Malicious PyPI Package Impersonates SymPy, Deploys XMRig Miner on Linux Hosts
A new malicious package discovered in the Python Package Index (PyPI) has been found to impersonate a popular library for symbolic mathematics to deploy malicious payloads, including a cryptocurrency miner, on Linux hosts. The package, named sympy-dev, mimics SymPy, replicating the latter's project description verbatim in an attempt to deceive unsuspecting users into thinking that they are
AI Analysis
Technical Summary
The threat involves a malicious Python package named sympy-dev uploaded to the Python Package Index (PyPI) that impersonates the widely used SymPy library, a symbolic mathematics package. The attacker replicated the legitimate project's description verbatim to deceive users into installing what appears to be a development version of SymPy. Once installed on Linux hosts, the package modifies certain polynomial functions to act as a downloader for a cryptocurrency miner payload. When these functions are invoked, they retrieve a remote JSON configuration and download an ELF binary payload from a threat actor-controlled IP address (63.250.56[.]54).

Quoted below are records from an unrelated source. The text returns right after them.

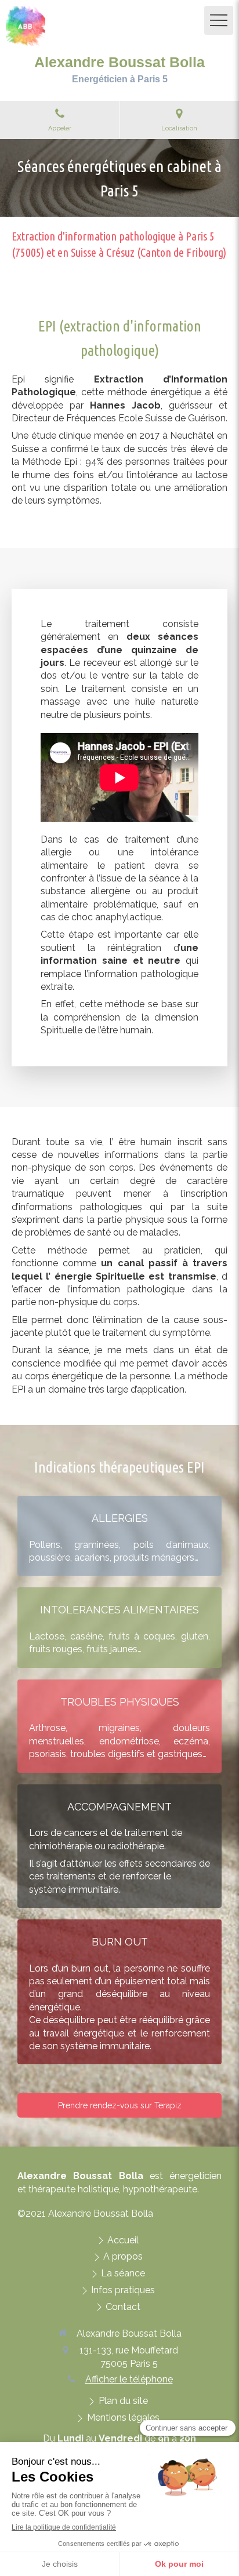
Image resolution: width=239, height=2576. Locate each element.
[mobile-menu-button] (218, 20)
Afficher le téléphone (129, 2379)
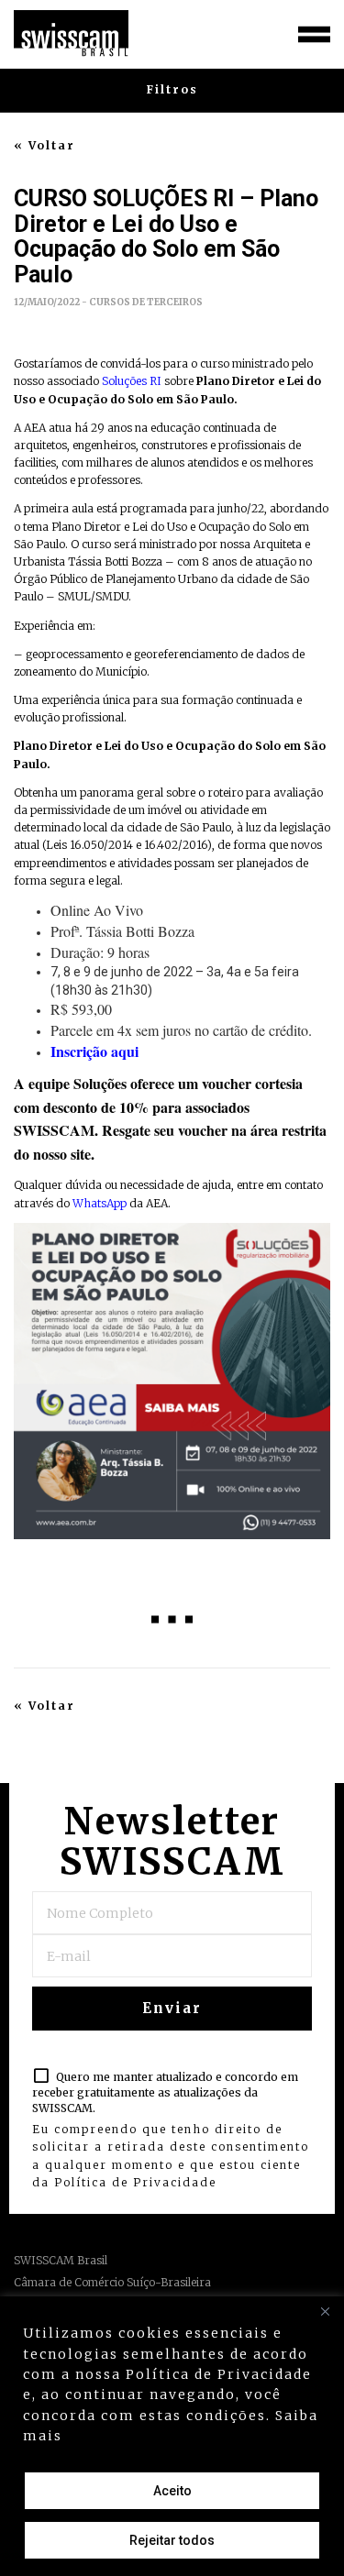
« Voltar (44, 145)
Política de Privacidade (135, 2182)
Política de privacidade (161, 2435)
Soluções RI (133, 381)
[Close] (325, 2312)
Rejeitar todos (172, 2540)
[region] (172, 2436)
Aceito (172, 2490)
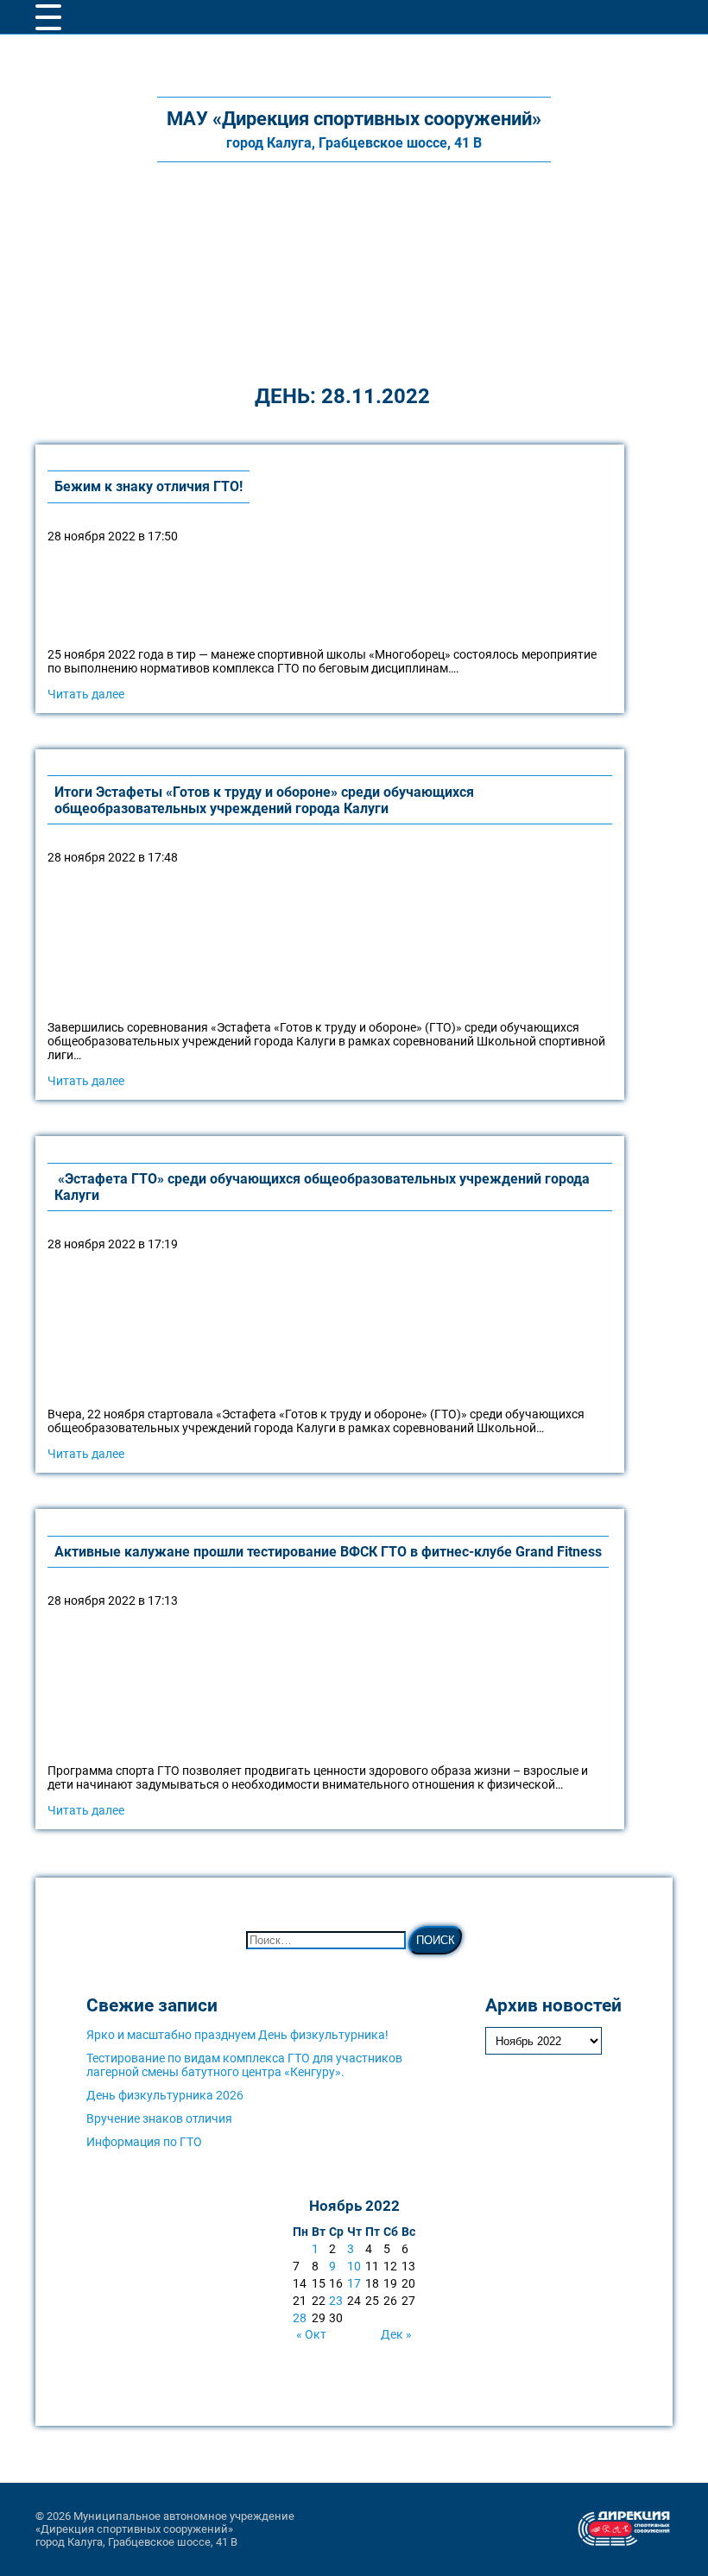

The payload is executed directly in memory using Linux's memfd_create and /proc/self/fd mechanisms, which prevents leaving forensic artifacts on disk and complicates detection. The downloaded binaries run the XMRig miner configured to mine Monero cryptocurrency using CPU resources exclusively, connecting to Stratum over TLS endpoints on port 3333 controlled by the attacker. This cryptojacking campaign leverages a supply chain attack vector, exploiting the trust developers place in PyPI packages. The implant also functions as a general-purpose loader capable of fetching and executing arbitrary code under the Python process's privileges, increasing the potential attack surface beyond mining. The package has been downloaded over 1,100 times since its publication on January 17, 2026, indicating a non-trivial exposure. The attack is stealthy, activating only when specific functions are called, which helps evade casual detection. The technique of in-memory execution and use of legitimate package impersonation reflects advanced tactics seen in prior campaigns like FritzFrog and Mimo. The package remains available on PyPI, posing ongoing risk to Python developers and organizations using Linux systems.
Potential Impact
For European organizations, this threat poses several risks. First, cryptojacking consumes CPU resources, degrading system performance and increasing operational costs, especially in large-scale Linux server environments common in European enterprises. Second, the malicious package undermines software supply chain integrity, potentially compromising development workflows and production systems if the package is used in automated pipelines or container builds. Third, the implant's capability to execute arbitrary code under Python process privileges could lead to further compromise, data exfiltration, or lateral movement within networks. Organizations relying heavily on Python for scientific computing, data analysis, or web services on Linux are particularly vulnerable. The stealthy nature of the attack, including in-memory execution and conditional triggering, complicates detection and remediation efforts. This could delay incident response and increase the window of exposure. Additionally, the persistence of the package on PyPI means new victims may continue to be infected. The reputational damage and potential regulatory implications under GDPR for failing to secure software supply chains and prevent unauthorized resource use are also concerns for European entities.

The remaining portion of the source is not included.